■ Activity
Repeat the records below in their entirety, exactly.
------ Extracted material
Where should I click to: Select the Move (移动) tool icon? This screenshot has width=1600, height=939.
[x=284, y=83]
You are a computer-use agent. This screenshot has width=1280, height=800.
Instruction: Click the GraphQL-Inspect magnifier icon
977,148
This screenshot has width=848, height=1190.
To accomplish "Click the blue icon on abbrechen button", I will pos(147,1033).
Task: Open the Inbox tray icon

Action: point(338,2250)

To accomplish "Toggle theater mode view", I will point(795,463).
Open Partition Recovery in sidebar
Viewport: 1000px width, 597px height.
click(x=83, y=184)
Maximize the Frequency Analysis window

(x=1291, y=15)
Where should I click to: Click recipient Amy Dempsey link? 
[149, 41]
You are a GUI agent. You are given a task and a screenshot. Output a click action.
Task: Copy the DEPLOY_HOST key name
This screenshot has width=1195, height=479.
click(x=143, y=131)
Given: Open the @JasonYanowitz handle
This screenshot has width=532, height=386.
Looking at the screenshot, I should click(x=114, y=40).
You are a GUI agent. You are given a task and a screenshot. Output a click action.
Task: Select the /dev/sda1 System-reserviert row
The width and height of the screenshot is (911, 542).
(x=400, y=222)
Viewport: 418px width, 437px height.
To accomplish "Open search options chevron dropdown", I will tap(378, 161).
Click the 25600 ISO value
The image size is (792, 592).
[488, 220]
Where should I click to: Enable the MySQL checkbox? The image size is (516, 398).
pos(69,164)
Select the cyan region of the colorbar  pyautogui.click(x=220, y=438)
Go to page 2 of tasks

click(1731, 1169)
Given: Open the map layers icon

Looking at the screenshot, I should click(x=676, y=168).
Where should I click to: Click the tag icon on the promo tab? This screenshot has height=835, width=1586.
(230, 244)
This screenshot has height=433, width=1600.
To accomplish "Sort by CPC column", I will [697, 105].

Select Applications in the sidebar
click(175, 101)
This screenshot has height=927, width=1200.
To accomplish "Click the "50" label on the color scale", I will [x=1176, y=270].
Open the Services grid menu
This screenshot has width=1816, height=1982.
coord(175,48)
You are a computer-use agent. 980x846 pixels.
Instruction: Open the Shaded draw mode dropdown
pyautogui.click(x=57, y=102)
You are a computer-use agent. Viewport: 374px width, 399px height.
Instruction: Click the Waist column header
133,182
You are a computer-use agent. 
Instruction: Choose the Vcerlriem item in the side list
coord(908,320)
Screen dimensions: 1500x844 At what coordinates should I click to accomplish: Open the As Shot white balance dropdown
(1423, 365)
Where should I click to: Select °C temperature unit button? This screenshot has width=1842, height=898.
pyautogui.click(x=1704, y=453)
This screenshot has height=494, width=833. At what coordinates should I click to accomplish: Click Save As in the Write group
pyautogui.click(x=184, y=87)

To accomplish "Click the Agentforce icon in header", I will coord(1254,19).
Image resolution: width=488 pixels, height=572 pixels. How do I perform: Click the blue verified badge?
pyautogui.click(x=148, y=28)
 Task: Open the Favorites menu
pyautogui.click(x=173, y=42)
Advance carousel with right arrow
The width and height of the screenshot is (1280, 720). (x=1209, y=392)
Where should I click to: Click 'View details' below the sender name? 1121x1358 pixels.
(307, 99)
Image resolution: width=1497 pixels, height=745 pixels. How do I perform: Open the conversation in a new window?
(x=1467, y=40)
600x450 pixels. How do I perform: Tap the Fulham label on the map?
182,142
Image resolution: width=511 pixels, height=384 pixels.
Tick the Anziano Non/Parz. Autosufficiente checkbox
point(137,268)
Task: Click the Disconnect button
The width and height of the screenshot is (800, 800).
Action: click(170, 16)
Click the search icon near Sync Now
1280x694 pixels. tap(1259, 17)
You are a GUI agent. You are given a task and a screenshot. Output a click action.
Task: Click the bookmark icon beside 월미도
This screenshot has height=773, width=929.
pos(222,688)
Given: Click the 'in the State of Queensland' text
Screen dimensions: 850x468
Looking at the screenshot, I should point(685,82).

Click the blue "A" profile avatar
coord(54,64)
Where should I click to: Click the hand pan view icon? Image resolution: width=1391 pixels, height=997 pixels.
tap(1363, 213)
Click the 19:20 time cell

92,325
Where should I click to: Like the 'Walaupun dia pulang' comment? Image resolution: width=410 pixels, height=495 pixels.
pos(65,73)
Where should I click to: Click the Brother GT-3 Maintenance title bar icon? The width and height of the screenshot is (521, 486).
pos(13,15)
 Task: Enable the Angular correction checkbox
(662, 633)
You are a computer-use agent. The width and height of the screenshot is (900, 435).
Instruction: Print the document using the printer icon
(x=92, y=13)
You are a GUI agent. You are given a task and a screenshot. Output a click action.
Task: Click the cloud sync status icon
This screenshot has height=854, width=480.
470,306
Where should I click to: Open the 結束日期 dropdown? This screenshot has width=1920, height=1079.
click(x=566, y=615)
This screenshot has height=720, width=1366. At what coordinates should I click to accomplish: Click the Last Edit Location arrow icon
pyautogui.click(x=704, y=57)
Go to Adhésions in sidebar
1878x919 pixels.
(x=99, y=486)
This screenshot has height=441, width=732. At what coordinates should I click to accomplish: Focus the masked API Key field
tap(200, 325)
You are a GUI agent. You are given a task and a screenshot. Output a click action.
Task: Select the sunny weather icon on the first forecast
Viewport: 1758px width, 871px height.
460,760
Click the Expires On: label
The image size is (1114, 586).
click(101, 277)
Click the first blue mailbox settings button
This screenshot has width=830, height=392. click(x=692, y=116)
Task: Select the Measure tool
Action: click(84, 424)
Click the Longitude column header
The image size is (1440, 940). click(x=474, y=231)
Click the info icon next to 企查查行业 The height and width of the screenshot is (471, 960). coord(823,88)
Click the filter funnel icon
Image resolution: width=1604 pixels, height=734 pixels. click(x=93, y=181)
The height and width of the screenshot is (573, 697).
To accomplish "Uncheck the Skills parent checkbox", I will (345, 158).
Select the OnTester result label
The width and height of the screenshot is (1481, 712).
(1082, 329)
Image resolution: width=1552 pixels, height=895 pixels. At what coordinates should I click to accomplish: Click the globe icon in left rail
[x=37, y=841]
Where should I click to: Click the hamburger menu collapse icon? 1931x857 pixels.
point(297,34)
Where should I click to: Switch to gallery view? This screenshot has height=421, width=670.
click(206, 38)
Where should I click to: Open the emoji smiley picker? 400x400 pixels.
------------
■ Reply to the task
Where should I click to: Select the Move (移动) tool icon? This screenshot has width=1600, height=939.
[x=284, y=83]
You are a computer-use agent. This screenshot has width=1280, height=800.
Instruction: Click the GraphQL-Inspect magnifier icon
977,148
This screenshot has width=848, height=1190.
To accomplish "Click the blue icon on abbrechen button", I will pos(147,1033).
Task: Open the Inbox tray icon

Action: point(338,2250)

To accomplish "Toggle theater mode view", I will point(795,463).
Open Partition Recovery in sidebar
Viewport: 1000px width, 597px height.
click(x=83, y=184)
Maximize the Frequency Analysis window

(x=1291, y=15)
Where should I click to: Click recipient Amy Dempsey link? 
[149, 41]
You are a GUI agent. You are given a task and a screenshot. Output a click action.
Task: Copy the DEPLOY_HOST key name
This screenshot has width=1195, height=479.
click(x=143, y=131)
Given: Open the @JasonYanowitz handle
This screenshot has width=532, height=386.
Looking at the screenshot, I should click(x=114, y=40).
You are a GUI agent. You are given a task and a screenshot. Output a click action.
Task: Select the /dev/sda1 System-reserviert row
The width and height of the screenshot is (911, 542).
(x=400, y=222)
Viewport: 418px width, 437px height.
To accomplish "Open search options chevron dropdown", I will tap(378, 161).
Click the 25600 ISO value
The image size is (792, 592).
[488, 220]
Where should I click to: Enable the MySQL checkbox? The image size is (516, 398).
pos(69,164)
Select the cyan region of the colorbar  pyautogui.click(x=220, y=438)
Go to page 2 of tasks

click(1731, 1169)
Given: Open the map layers icon

Looking at the screenshot, I should click(x=676, y=168).
Where should I click to: Click the tag icon on the promo tab? This screenshot has height=835, width=1586.
(230, 244)
This screenshot has height=433, width=1600.
To accomplish "Sort by CPC column", I will [697, 105].

Select Applications in the sidebar
click(175, 101)
This screenshot has height=927, width=1200.
To accomplish "Click the "50" label on the color scale", I will [x=1176, y=270].
Open the Services grid menu
This screenshot has width=1816, height=1982.
coord(175,48)
You are a computer-use agent. 980x846 pixels.
Instruction: Open the Shaded draw mode dropdown
pyautogui.click(x=57, y=102)
You are a computer-use agent. Viewport: 374px width, 399px height.
Instruction: Click the Waist column header
133,182
You are a computer-use agent. 
Instruction: Choose the Vcerlriem item in the side list
coord(908,320)
Screen dimensions: 1500x844 At what coordinates should I click to accomplish: Open the As Shot white balance dropdown
(1423, 365)
Where should I click to: Select °C temperature unit button? This screenshot has width=1842, height=898.
pyautogui.click(x=1704, y=453)
This screenshot has height=494, width=833. At what coordinates should I click to accomplish: Click Save As in the Write group
pyautogui.click(x=184, y=87)

To accomplish "Click the Agentforce icon in header", I will coord(1254,19).
Image resolution: width=488 pixels, height=572 pixels. How do I perform: Click the blue verified badge?
pyautogui.click(x=148, y=28)
 Task: Open the Favorites menu
pyautogui.click(x=173, y=42)
Advance carousel with right arrow
The width and height of the screenshot is (1280, 720). (x=1209, y=392)
Where should I click to: Click 'View details' below the sender name? 1121x1358 pixels.
(307, 99)
Image resolution: width=1497 pixels, height=745 pixels. How do I perform: Open the conversation in a new window?
(x=1467, y=40)
600x450 pixels. How do I perform: Tap the Fulham label on the map?
182,142
Image resolution: width=511 pixels, height=384 pixels.
Tick the Anziano Non/Parz. Autosufficiente checkbox
point(137,268)
Task: Click the Disconnect button
The width and height of the screenshot is (800, 800).
Action: click(170, 16)
Click the search icon near Sync Now
1280x694 pixels. tap(1259, 17)
You are a GUI agent. You are given a task and a screenshot. Output a click action.
Task: Click the bookmark icon beside 월미도
This screenshot has height=773, width=929.
pos(222,688)
Given: Click the 'in the State of Queensland' text
Screen dimensions: 850x468
Looking at the screenshot, I should point(685,82).

Click the blue "A" profile avatar
coord(54,64)
Where should I click to: Click the hand pan view icon? Image resolution: width=1391 pixels, height=997 pixels.
tap(1363, 213)
Click the 19:20 time cell

92,325
Where should I click to: Like the 'Walaupun dia pulang' comment? Image resolution: width=410 pixels, height=495 pixels.
pos(65,73)
Where should I click to: Click the Brother GT-3 Maintenance title bar icon? The width and height of the screenshot is (521, 486).
pos(13,15)
 Task: Enable the Angular correction checkbox
(662, 633)
You are a computer-use agent. The width and height of the screenshot is (900, 435).
Instruction: Print the document using the printer icon
(x=92, y=13)
You are a GUI agent. You are given a task and a screenshot. Output a click action.
Task: Click the cloud sync status icon
This screenshot has height=854, width=480.
470,306
Where should I click to: Open the 結束日期 dropdown? This screenshot has width=1920, height=1079.
click(x=566, y=615)
This screenshot has height=720, width=1366. At what coordinates should I click to accomplish: Click the Last Edit Location arrow icon
pyautogui.click(x=704, y=57)
Go to Adhésions in sidebar
1878x919 pixels.
(x=99, y=486)
This screenshot has height=441, width=732. At what coordinates should I click to accomplish: Focus the masked API Key field
tap(200, 325)
You are a GUI agent. You are given a task and a screenshot. Output a click action.
Task: Select the sunny weather icon on the first forecast
Viewport: 1758px width, 871px height.
460,760
Click the Expires On: label
The image size is (1114, 586).
click(101, 277)
Click the first blue mailbox settings button
This screenshot has width=830, height=392. click(x=692, y=116)
Task: Select the Measure tool
Action: click(84, 424)
Click the Longitude column header
The image size is (1440, 940). click(x=474, y=231)
Click the info icon next to 企查查行业 The height and width of the screenshot is (471, 960). coord(823,88)
Click the filter funnel icon
Image resolution: width=1604 pixels, height=734 pixels. click(x=93, y=181)
The height and width of the screenshot is (573, 697).
To accomplish "Uncheck the Skills parent checkbox", I will (345, 158).
Select the OnTester result label
The width and height of the screenshot is (1481, 712).
(1082, 329)
Image resolution: width=1552 pixels, height=895 pixels. At what coordinates should I click to accomplish: Click the globe icon in left rail
[x=37, y=841]
Where should I click to: Click the hamburger menu collapse icon? 1931x857 pixels.
point(297,34)
Where should I click to: Switch to gallery view? This screenshot has height=421, width=670.
click(206, 38)
Where should I click to: Open the emoji smiley picker? 400x400 pixels.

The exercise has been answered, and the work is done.